> **Task directions**:
Look through the material below and copy every line containing the word "format".

○ ○ ○ ○ ○

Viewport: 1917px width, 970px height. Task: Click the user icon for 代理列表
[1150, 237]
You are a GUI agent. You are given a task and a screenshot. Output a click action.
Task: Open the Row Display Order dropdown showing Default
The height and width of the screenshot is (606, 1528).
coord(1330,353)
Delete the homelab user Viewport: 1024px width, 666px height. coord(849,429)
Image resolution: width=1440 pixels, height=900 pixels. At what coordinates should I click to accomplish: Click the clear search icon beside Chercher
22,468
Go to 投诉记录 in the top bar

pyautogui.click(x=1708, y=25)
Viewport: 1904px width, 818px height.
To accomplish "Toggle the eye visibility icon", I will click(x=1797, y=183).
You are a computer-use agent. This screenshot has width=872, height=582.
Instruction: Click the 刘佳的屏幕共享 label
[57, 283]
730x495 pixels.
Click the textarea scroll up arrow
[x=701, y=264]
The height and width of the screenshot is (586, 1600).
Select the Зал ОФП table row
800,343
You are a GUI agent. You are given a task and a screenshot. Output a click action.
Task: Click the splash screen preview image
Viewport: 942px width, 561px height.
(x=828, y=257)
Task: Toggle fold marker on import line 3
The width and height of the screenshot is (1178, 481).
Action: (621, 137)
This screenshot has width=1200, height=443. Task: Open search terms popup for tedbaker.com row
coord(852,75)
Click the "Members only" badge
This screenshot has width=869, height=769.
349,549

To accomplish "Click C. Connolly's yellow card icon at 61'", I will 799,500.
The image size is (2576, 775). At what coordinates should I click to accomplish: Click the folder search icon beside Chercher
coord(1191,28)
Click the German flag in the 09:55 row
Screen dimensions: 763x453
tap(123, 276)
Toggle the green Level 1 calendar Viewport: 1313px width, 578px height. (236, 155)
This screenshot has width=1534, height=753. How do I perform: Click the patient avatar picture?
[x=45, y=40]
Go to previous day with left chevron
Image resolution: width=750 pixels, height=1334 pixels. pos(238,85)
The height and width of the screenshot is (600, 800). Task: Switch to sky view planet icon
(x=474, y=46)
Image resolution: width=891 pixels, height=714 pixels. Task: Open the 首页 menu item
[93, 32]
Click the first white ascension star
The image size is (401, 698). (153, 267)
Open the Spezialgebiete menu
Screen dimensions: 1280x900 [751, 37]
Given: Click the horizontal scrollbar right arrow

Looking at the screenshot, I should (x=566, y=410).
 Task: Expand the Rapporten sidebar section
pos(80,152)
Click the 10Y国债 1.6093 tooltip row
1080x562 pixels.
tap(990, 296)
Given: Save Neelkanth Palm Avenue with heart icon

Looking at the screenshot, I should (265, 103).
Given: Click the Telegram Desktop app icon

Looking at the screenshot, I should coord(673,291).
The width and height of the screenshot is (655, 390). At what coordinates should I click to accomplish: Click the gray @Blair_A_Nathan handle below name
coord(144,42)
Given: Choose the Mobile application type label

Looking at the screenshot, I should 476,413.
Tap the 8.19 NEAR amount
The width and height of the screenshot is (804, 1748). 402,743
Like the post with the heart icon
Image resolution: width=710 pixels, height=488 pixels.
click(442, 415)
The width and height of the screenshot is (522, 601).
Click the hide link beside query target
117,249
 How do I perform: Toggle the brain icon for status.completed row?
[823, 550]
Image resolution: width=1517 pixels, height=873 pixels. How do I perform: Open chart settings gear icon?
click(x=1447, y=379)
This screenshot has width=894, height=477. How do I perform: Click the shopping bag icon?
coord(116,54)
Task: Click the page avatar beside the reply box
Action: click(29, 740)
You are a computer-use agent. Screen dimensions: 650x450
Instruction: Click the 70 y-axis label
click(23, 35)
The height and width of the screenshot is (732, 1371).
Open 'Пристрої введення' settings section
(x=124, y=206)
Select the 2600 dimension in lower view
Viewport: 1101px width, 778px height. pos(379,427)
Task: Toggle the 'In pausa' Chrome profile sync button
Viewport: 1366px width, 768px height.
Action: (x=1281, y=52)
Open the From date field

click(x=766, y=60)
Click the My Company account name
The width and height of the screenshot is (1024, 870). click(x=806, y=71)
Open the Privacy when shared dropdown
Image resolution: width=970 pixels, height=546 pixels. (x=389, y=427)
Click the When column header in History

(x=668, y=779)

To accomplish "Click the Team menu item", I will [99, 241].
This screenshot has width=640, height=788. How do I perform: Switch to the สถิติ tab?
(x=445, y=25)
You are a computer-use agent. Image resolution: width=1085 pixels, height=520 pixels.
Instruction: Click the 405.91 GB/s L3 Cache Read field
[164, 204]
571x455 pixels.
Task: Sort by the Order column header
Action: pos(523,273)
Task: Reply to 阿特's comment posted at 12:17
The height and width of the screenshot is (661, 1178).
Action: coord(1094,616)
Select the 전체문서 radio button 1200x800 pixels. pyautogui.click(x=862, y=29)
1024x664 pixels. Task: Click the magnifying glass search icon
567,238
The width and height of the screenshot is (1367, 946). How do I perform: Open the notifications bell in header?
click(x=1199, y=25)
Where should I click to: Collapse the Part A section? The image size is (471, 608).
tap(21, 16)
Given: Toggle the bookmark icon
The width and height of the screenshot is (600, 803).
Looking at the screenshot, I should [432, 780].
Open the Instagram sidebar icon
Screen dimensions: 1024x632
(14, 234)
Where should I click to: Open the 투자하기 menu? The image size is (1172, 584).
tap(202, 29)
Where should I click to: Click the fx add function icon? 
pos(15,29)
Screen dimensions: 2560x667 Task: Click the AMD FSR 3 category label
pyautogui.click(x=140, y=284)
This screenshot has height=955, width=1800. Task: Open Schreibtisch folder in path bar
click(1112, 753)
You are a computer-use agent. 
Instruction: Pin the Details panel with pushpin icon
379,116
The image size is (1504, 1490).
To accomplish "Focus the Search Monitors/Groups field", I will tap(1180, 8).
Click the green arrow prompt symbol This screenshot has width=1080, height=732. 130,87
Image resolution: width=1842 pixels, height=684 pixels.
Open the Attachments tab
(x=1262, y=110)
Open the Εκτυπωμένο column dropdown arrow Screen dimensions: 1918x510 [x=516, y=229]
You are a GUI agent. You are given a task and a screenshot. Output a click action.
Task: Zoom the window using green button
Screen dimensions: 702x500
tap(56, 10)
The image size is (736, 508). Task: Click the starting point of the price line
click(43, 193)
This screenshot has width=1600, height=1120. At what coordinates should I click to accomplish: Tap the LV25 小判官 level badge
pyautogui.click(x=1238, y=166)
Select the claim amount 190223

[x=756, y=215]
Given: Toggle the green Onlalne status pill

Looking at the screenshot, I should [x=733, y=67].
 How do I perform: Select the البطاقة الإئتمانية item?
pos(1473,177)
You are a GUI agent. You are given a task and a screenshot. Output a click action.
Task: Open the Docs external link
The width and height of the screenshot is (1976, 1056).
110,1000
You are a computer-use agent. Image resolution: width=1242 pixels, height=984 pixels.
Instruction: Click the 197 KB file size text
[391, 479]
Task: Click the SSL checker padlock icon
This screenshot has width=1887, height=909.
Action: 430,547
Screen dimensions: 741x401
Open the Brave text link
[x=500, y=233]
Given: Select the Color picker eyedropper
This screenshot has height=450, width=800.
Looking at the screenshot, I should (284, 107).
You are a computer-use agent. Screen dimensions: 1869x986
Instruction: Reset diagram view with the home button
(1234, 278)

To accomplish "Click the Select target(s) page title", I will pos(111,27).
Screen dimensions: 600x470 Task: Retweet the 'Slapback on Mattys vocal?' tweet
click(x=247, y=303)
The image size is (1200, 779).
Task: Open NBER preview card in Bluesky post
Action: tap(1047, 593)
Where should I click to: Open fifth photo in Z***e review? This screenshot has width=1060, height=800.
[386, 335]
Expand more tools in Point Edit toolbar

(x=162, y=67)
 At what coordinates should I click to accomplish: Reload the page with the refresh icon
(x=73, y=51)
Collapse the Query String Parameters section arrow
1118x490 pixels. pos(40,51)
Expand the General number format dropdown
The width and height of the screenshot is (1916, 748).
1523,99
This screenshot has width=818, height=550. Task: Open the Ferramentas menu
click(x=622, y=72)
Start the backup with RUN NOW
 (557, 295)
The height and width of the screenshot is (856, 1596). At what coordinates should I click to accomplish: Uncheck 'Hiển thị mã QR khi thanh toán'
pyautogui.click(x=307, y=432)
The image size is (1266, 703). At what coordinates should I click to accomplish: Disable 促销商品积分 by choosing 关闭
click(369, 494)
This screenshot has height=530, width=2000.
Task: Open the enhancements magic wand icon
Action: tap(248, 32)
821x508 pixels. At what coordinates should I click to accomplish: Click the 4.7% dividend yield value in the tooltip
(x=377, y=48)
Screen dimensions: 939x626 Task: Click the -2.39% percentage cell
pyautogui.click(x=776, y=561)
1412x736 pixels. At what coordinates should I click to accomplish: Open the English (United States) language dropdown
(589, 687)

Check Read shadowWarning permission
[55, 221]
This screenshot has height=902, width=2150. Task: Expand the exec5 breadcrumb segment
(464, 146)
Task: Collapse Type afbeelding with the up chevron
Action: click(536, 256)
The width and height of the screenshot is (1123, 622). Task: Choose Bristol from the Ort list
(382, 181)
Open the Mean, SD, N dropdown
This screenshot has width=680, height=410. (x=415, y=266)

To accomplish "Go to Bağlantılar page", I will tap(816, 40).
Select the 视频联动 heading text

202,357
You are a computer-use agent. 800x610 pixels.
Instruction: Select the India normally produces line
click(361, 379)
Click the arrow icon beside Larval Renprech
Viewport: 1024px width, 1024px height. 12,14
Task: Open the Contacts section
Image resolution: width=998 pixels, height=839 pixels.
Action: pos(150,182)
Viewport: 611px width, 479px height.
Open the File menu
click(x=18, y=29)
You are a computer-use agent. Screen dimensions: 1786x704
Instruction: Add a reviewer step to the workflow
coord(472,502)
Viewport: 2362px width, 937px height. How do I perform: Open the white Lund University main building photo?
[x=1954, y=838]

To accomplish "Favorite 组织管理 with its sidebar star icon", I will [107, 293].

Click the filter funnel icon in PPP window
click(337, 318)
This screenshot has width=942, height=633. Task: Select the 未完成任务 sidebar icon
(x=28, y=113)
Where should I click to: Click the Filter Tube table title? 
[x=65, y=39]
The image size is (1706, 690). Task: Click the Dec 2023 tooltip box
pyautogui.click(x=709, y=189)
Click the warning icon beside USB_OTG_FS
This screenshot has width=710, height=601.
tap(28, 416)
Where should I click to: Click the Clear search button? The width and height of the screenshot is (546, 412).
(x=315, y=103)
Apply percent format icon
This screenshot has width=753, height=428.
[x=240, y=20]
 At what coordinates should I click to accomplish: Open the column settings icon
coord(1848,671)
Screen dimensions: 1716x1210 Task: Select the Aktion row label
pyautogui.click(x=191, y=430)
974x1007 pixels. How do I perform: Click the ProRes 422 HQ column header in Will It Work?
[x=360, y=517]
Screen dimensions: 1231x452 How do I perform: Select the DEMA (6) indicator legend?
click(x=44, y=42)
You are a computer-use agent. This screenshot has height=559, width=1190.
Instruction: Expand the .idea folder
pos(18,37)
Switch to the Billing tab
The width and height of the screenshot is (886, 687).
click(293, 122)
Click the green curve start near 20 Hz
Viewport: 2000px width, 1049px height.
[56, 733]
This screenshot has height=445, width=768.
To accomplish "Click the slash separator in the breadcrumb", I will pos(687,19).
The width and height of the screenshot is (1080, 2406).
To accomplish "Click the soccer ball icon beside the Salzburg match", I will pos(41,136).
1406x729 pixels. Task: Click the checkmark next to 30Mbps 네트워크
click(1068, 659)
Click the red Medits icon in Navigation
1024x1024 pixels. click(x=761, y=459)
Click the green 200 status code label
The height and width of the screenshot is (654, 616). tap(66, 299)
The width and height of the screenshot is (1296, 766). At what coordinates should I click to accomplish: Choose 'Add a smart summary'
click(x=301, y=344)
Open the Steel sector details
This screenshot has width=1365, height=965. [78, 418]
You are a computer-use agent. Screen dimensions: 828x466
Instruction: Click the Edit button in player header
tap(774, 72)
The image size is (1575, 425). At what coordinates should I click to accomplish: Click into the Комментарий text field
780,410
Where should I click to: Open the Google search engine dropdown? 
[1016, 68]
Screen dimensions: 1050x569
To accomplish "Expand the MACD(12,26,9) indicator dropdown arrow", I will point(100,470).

○ ○ ○ ○ ○

> **Exercise solution**:
Expand the General number format dropdown
Apply percent format icon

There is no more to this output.